* **PASSAGE TO READ**:
>>>
RuntimeError: stack expects each tensor to be equal size, but got [40] at entry 0 and [43] at entry 22

In [51]:
# Full corrected training cell for English -> Urdu (PyTorch)
import re, time, math
import torch, numpy as np, pandas as pd
from torch import nn
from torch.utils.data import Dataset, DataLoader
from sklearn.model_selection import train_test_split

# ----- Hyperparams & paths -----
EXCEL_PATH = "/content/english_to_urdu_dataset.xlsx"
TOKENIZER_EN_PREFIX = "/content/tokenizer_en"
TOKENIZER_UR_PREFIX = "/content/tokenizer_ur"
BUILD_TOKENIZERS_IF_MISSING = True
TARGET_VOCAB_SIZE = 2**13

BATCH_SIZE = 32
MAX_SEQ_LEN = 40          # must match transformer's max_sequence_length
D_MODEL = 256
FFN_HIDDEN = 512
NUM_HEADS = 8
NUM_LAYERS = 4
DROP_PROB = 0.1
LR = 1e-4
EPOCHS = 6
DEVICE = torch.device("cuda" if torch.cuda.is_available() else "cpu")
NEG_INF = -1e9

# ----- Load transformer class -----
from transformer import Transformer

# ----- Load & clean dataset -----
df = pd.read_excel(EXCEL_PATH, engine='openpyxl')
# If your columns are already 'eng' and 'urdu' this still works
if 'eng' not in df.columns or 'urdu' not in df.columns:
    df = df.rename(columns={'English': 'eng', 'Urdu': 'urdu'})

def clean_english(text):
    if isinstance(text, str):
        return re.sub(r'[^a-z0-9\s]', '', text.lower()).strip()
    return ''

def clean_urdu(text):
    if isinstance(text, str):
        return re.sub(r'[A-Za-z0-9!"#$%&\'()*+,\-./:;<=>?@\[\]\\^_`{|}~]', '', text).strip()
    return ''

df['eng'] = df['eng'].apply(clean_english)
df['urdu'] = df['urdu'].apply(clean_urdu)
df = df[(df['eng'] != '') & (df['urdu'] != '')].reset_index(drop=True)
<<<
* **DATASET SECTION**:
>>>
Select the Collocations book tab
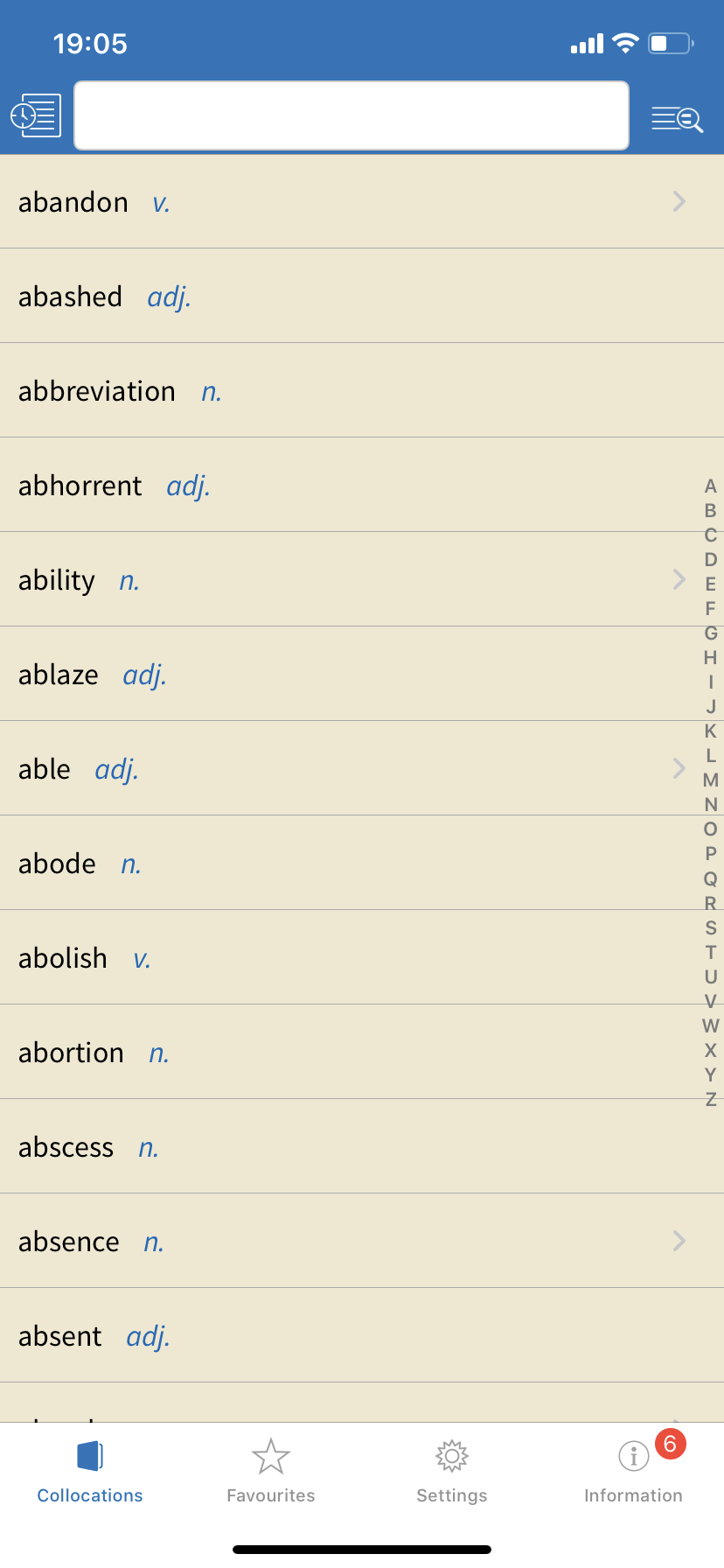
<<<
* **WORK TO COMPLETE**:
• A. Write out the training code from "NEG_INF = -1e9" to "df = pd.read_excel(EXCEL_PATH, engine='openpyxl')".
• B. In the training code, what value is assigned to MAX_SEQ_LEN?
The data come from a different source than the training code.

* **FINAL RESULTS**:
• A.
NEG_INF = -1e9

# ----- Load transformer class -----
from transformer import Transformer

# ----- Load & clean dataset -----
df = pd.read_excel(EXCEL_PATH, engine='openpyxl')

• B. 40